Work out how many lines of the material below contain the word "dimensions", then write that number alone.

START DATA RECORDS

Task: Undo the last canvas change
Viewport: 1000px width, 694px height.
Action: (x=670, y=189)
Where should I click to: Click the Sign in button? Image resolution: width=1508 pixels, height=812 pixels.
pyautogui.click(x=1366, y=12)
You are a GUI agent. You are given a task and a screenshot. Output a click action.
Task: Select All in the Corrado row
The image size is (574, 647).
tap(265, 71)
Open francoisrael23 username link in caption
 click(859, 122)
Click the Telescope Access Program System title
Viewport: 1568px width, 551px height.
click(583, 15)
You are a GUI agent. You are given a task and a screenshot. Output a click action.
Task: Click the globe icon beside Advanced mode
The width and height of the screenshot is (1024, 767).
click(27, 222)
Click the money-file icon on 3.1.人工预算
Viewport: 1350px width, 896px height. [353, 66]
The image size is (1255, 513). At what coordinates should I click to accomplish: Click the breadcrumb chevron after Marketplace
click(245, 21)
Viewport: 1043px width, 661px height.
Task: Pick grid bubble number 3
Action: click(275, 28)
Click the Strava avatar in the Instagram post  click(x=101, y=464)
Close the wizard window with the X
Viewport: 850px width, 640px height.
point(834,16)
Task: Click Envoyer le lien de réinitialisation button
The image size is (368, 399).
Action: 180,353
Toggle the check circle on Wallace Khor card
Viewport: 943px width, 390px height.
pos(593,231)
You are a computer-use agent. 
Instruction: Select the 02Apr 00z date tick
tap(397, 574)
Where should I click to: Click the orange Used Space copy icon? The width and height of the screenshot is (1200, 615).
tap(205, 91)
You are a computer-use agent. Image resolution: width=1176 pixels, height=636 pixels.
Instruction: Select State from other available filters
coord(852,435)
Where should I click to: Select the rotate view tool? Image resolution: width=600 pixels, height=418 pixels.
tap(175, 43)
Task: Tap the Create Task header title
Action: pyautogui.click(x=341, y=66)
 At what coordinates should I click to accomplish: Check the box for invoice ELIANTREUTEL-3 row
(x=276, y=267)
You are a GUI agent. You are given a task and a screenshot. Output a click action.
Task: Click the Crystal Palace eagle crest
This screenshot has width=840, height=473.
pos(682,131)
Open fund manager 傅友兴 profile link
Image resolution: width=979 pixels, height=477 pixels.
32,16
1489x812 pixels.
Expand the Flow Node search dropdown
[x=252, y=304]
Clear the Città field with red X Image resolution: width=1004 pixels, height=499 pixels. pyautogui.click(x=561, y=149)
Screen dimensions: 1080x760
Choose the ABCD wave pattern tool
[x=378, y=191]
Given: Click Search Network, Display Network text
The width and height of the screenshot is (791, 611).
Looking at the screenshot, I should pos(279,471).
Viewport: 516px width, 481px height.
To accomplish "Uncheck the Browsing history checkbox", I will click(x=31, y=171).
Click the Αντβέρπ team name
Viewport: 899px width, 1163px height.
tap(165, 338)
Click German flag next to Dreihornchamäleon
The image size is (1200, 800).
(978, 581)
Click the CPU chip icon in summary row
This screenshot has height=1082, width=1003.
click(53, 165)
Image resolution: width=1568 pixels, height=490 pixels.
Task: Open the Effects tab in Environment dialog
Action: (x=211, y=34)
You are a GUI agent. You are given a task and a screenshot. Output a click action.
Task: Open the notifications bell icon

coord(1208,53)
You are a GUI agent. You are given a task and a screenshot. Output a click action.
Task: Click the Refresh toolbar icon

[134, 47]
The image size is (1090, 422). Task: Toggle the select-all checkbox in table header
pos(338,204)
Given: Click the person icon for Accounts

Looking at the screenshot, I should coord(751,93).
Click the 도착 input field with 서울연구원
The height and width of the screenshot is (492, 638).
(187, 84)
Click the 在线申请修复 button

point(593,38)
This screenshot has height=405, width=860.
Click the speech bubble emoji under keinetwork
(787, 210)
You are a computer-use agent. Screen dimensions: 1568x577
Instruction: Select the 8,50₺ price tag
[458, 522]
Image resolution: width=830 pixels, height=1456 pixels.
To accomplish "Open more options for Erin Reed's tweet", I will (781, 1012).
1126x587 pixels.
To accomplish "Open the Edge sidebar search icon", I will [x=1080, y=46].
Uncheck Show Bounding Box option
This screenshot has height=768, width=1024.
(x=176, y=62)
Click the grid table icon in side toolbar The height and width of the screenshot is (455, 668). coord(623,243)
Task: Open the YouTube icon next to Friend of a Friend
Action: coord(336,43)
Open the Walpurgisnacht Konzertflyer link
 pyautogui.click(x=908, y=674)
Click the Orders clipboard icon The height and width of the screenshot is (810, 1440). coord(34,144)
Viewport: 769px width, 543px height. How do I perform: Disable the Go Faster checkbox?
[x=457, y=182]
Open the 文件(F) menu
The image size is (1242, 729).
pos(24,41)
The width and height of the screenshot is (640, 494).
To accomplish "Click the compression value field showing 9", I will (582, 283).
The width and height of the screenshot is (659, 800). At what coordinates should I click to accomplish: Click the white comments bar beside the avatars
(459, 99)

END DATA RECORDS

SOLVED EXERCISE: 2